Enquanto não revela a misteriosa entidade responsável pelo macabro fenómeno, o realizador vai fazendo subir o termómetro do suspense, ao seguir o rasto de devastação e morte que a criatura está a espalhar na vila, pelos olhos do cada vez mais atarantado polícia, e mostrar a forma como ela se vai vendo livre dos cidadãos que a procuram combater, atirando-lhes desde automóveis a bocados de telhados. E paralelamente, na floresta, acompanha o punhado de caçadores que, por seu lado, vão descobrindo mais horrores, pondo-nos a suspeitar de que há mais do que uma criatura à solta.
[Veja o realizador e os atores falar sobre o filme no Festival de Cannes:]
https://www.youtube.com/watch?v=_XOMclwALL8
Uma vez exposto o monstro, Hong-jin engata a quinta velocidade, liga o turbo e faz disparar a adrenalina, e transforma Hope num acelerado, palpitante e visualmente majestoso espetáculo em que, entre gritaria e revoadas de palavrões, humanos de automóvel, a cavalo e a pé combatem extraterrestres velocíssimos, que dão saltos enormes, fazem acrobacias nas árvores e se autorregeneram após serem atingidos por tiros de espingarda, metralhadora ou granadas de morteiro. E durante o qual o realizador filma uma das mais frenéticas perseguições de que há memória recente. Metidos num carro da polícia com o prego a fundo, o atarantado chefe, a destemida e destravada agente Sung-ae (a vedeta da K-Pop Jung Ho-yeon) e um caçador, o aparentemente invulnerável Sung-ki (Zo In-sung), fogem de um dos monstros por uma autoestrada, enquanto tentam rebentar com ele.
Nas poucas alturas em que o filme abranda para respirar, e para nos permitir recuperar o fôlego, Hong-jin aproveita para lhe injetar humor, que tanto pode ser escatológico como negro. Há ainda algum gore, cortesia da sequência de uma autópsia pouco ortodoxa, feita com instrumentos pouco dados para o efeito.

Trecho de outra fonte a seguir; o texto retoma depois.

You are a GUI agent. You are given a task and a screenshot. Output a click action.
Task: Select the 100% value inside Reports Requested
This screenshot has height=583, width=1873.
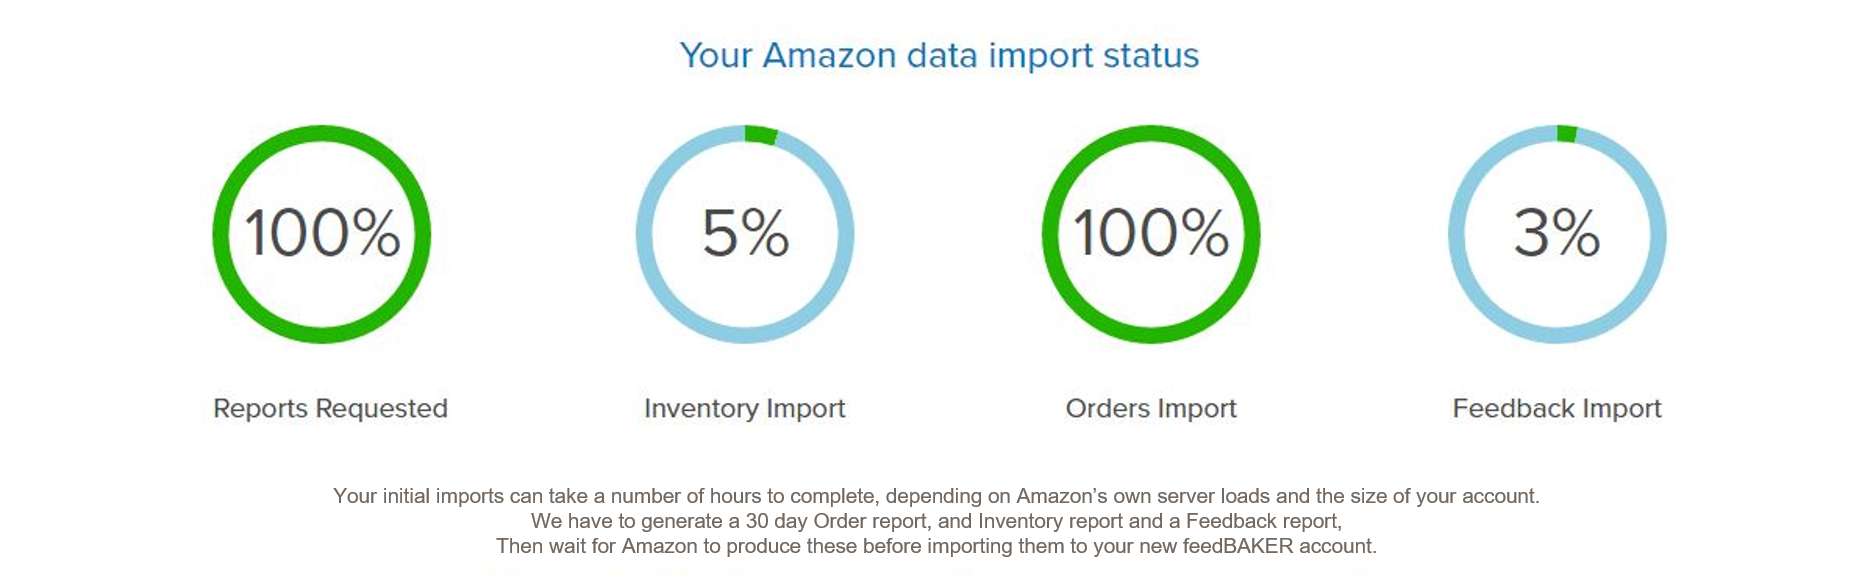click(322, 233)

[Veja uma sequência do filme:]
https://www.youtube.com/watch?v=QfLlrTkCeI0
Hope dura 160 minutos, mas que passam num fósforo. E à medida que se aproxima o final deste primeiro filme (Na Hong-jin já escreveu a continuação), vamo-nos apercebendo de que não é apenas um “monster movie” convencional sobre uma batalha alucinante entre terrestres e alienígenas, e que o enredo irá ficar mais complexo na parte II.
Que venha a continuação de Hope, e quanto mais depressa, melhor. E que entretanto Hollywood ponha os olhos neste filme, para perceber como é que um sul-coreano chamado Na Hong-jin, com apenas dois policiais e uma fita de terror no currículo, bateu James Cameron, John McTiernan e Michael Bay no seu próprio terreno, e corar com vergonha.